Key Facts
- Duration
- 1819–1831
- Peak area
- ~3,064,800 km²
- Peak population
- ~2,583,799
- Successor states
- Colombia, Ecuador, Venezuela (1831); Panama (1903)
- Founding document
- Fundamental Law of the Republic of Colombia (1819)
Imperial Zenith Metrics
Territorial Scale Comparison
Peak area vs modern sovereign states
Historical Trajectory
Phase I: Rise
Gran Colombia emerged from the wars of independence against Spanish colonial rule in South America.

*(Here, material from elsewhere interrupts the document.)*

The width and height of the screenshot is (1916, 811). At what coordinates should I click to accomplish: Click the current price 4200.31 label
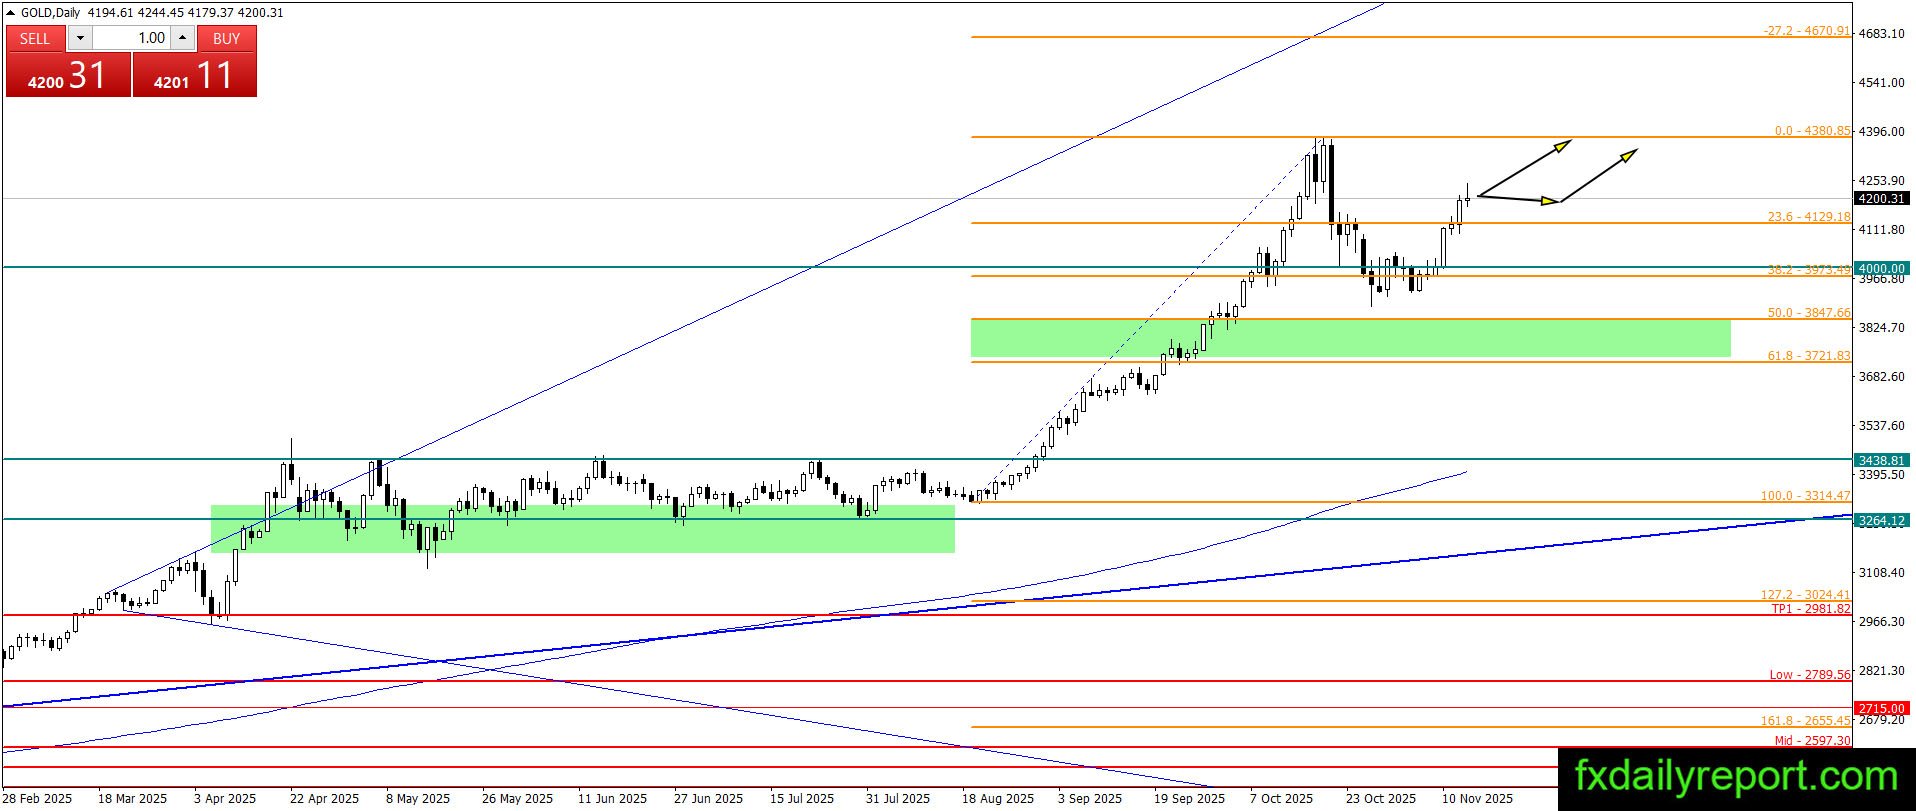(1881, 198)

Proclaimed at the Congress of Angostura in 1819 under Simón Bolívar's leadership, it formally came into being with the Constitution of Cúcuta in 1821. The new republic united the territories of present-day Colombia, Venezuela, Ecuador, and Panama, roughly corresponding to the former Viceroyalty of New Granada, and also claimed parts of northern Peru, northwestern Brazil, and the Essequibo region.
Phase II: Zenith
At its height, Gran Colombia encompassed over three million square kilometers, making it one of the largest states in the Western Hemisphere. Its founding generation aspired to build a unified, modern republic capable of earning international recognition and projecting influence across South America. Bolívar pursued pan-American solidarity while Vice-President Francisco de Paula Santander administered domestic governance, establishing legal and administrative institutions for the vast, diverse territory.
Phase III: Decline
Deep tensions between centralists under Bolívar and federalists under Santander destabilized the republic from the mid-1820s onward. Regional identities, geographic obstacles to unified governance, and irreconcilable constitutional disputes accelerated fragmentation. By 1831 Gran Colombia formally dissolved into the separate republics of Colombia, Ecuador, and Venezuela. Panama, initially part of Colombia, eventually separated in 1903, completing the partition of the short-lived union.